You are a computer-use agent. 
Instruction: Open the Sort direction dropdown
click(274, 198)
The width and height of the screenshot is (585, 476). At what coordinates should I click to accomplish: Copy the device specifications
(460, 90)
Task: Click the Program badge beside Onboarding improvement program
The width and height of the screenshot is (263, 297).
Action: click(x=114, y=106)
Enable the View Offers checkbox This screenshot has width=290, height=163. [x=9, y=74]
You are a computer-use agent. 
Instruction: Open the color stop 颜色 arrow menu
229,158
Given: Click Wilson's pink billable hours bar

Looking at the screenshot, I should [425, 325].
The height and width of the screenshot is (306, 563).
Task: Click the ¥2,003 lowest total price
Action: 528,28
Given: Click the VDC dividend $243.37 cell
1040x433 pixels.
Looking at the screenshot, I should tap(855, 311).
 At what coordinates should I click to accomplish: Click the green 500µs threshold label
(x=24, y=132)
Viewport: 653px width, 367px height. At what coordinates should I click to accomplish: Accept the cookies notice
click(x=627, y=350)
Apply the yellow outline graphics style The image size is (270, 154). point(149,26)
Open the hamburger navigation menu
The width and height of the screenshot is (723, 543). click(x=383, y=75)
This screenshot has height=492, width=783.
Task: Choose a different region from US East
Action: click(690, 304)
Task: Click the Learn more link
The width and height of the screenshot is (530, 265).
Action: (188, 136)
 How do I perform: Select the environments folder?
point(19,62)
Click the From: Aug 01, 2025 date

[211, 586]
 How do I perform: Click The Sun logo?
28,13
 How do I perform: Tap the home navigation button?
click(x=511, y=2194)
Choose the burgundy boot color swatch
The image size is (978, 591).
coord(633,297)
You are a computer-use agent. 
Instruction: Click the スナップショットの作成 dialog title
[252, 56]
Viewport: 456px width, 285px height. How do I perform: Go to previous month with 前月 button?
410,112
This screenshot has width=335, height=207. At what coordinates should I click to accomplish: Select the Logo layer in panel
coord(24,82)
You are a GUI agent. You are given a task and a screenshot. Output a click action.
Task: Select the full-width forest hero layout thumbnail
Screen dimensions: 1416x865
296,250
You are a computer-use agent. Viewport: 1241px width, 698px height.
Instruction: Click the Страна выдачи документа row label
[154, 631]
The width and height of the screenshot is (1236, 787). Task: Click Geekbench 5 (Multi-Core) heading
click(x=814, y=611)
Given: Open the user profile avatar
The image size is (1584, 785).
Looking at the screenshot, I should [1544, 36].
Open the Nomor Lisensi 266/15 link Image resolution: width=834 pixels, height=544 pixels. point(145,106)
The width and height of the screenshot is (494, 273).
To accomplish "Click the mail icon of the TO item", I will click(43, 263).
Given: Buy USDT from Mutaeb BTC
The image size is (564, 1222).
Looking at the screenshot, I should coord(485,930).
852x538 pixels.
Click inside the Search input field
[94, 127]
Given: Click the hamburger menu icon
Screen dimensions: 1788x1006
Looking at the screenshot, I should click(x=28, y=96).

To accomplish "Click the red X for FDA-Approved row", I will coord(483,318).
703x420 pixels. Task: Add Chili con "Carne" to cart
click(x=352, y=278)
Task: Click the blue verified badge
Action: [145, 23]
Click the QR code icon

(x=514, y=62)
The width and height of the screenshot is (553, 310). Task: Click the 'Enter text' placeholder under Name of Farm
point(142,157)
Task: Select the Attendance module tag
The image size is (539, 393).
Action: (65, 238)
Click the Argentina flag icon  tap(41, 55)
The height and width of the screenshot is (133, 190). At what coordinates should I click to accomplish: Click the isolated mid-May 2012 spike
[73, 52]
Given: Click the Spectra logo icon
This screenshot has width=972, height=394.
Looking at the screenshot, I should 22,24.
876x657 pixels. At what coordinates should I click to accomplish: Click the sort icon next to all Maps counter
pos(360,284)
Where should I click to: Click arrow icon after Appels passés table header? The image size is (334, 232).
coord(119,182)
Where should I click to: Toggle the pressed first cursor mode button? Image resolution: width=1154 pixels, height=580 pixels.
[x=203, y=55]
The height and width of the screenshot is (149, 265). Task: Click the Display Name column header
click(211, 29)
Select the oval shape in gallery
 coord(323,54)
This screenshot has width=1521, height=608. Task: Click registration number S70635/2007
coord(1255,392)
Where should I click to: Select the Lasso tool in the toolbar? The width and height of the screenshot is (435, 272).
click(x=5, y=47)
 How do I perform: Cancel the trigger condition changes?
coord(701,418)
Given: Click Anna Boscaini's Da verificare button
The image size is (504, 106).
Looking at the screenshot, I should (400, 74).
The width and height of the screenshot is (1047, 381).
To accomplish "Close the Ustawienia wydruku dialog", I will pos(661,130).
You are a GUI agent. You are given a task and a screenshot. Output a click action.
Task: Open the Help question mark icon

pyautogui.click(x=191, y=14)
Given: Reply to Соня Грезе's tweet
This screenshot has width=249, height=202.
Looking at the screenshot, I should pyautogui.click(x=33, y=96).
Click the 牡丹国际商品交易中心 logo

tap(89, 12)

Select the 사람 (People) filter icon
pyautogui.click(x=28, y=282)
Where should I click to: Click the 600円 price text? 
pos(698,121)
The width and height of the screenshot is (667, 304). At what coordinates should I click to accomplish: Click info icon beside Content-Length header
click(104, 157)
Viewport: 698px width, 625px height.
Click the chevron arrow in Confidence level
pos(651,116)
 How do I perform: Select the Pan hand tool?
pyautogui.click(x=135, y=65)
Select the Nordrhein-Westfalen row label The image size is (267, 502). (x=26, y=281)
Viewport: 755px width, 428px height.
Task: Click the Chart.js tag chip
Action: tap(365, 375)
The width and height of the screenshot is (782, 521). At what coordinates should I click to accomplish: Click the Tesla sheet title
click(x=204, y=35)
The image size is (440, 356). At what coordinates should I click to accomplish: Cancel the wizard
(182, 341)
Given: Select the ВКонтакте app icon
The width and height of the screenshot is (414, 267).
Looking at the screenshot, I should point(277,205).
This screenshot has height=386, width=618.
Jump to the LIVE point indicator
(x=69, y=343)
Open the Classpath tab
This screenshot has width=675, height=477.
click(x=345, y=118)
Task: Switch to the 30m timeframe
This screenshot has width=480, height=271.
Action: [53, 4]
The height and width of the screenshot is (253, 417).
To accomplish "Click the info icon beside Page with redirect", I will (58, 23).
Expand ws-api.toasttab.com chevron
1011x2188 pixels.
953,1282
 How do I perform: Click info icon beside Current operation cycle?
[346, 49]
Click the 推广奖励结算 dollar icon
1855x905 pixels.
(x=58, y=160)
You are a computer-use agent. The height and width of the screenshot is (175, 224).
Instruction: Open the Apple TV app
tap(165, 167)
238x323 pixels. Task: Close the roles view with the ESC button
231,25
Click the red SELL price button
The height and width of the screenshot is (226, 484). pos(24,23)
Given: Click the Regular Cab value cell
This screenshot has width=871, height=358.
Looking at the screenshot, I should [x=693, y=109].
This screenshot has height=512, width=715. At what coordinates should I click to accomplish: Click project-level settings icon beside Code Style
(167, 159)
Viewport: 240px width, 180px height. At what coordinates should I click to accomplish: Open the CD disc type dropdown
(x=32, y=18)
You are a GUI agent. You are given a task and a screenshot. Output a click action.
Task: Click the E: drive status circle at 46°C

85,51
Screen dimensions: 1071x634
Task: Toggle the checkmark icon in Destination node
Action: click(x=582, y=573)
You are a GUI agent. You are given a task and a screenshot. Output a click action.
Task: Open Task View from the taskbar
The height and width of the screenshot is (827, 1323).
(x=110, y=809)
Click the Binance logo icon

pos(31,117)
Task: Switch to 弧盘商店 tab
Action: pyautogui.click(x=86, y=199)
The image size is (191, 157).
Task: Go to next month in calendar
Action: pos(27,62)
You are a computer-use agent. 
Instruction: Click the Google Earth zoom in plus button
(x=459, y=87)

+ + + +

**INSTRUCTIONS TO FOLLOW**. Transcribe the records above from the line holding "Given: Select the ВКонтакте app icon" down to the line holding "This screenshot has height=386, width=618.", inclusive, without adding anything.

**TASK OUTPUT**.
Given: Select the ВКонтакте app icon
The width and height of the screenshot is (414, 267).
Looking at the screenshot, I should point(277,205).
This screenshot has height=386, width=618.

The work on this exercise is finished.